Runners,

Welcome to the first weekly installment of UrbanAthletics’ new blog, “Stride Fast, Stride Right”. The world of running is a vast and interesting place! Each week we will take a look at training theories and practices, physiology, mental aspects of training, and many other topics, so you can empower your training and improve your running.

This first segment will be a mini-series. We will look at how training for a fast 5k race can act as a key component of running a strong marathon. Please hit me up with questions or comments! We look forward to seeing you out on the roads and in our training classes.

5k Racing to improve your marathon time
To some it may seem ironic that training for a 5k can improve your marathon time. After all, these events are on the opposite ends of the distance spectrum when it comes to the most popular road racing distances. However, training for a high-quality 5k time can nearly always prepare you and your system for a breakthrough marathon race.

The key goal: build your aerobic power:
Training for a fast 5k race will build your aerobic and cardiovascular power. Long runs accomplish this as well, but the speed elements that are necessary for a speedy 5k help to train your body to “shuttle” oxygen and blood around your body in a more efficient manner. Thinking about this, one can quickly see from a common-sense standpoint how this can help in running a marathon.

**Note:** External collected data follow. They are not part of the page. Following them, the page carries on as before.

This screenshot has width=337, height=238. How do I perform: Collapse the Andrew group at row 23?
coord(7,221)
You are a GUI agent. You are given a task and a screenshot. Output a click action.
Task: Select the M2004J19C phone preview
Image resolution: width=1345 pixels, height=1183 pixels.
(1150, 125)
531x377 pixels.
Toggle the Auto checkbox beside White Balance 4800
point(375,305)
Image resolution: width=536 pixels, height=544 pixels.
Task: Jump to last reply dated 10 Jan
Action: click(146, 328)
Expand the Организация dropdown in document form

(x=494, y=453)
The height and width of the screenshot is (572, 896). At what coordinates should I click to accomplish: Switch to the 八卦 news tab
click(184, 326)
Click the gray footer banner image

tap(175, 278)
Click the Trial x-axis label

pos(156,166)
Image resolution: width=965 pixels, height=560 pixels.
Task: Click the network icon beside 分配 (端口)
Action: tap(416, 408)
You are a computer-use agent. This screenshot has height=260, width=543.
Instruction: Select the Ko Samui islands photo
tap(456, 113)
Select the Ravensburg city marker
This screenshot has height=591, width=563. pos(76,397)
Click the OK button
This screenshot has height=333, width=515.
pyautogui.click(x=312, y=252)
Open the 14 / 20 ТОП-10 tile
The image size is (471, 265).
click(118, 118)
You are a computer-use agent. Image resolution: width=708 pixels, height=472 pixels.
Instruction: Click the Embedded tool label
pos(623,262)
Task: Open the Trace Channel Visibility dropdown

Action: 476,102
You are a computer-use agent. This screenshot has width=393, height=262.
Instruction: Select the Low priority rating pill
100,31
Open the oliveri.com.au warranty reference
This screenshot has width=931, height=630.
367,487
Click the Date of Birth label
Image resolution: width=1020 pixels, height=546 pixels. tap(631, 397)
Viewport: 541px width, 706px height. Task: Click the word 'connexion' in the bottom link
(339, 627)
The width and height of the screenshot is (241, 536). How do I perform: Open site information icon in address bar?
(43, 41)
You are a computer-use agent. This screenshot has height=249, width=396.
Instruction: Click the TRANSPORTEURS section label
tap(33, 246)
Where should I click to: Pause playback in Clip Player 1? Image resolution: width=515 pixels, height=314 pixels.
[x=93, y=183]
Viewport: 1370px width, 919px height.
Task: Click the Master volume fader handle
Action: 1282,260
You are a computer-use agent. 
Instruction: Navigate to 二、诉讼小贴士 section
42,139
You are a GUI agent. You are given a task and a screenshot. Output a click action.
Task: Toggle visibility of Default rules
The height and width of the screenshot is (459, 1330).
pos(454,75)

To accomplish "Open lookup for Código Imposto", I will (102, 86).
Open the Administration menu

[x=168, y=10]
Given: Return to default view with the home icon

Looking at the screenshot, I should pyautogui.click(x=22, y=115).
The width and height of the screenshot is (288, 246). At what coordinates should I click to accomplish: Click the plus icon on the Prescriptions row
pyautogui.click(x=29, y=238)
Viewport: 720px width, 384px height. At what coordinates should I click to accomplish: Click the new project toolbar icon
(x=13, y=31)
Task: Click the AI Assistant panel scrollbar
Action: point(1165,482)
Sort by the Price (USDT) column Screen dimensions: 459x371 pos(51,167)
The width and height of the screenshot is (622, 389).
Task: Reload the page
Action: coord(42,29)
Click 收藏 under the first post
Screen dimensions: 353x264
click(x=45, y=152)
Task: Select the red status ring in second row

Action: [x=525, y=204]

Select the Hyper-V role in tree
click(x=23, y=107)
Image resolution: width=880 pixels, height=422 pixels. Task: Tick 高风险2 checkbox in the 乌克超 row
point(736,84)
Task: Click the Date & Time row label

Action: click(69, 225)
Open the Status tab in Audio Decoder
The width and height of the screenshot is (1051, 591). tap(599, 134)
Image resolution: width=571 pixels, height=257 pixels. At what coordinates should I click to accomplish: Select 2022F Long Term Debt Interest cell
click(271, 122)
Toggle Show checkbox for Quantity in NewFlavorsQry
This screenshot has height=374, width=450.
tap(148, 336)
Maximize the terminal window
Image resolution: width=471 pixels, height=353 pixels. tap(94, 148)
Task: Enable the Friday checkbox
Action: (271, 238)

The key to this shuttling-ability is to improve your VO2 max. VO2 max simply put is the measure of your body’s ability to use oxygen. There is a large variety of workouts that can be done to improve your VO2 max. Moving forward, whenever the word “Interval” is used, it will be to describe one or more of these VO2-improving workouts (unless otherwise specified as a different type of interval workout).

In the next installment we will look a bit more as to why building your aerobic power through interval training is important. Hopefully this has planted a seed with you as to looking into scheduling 5k races within your training.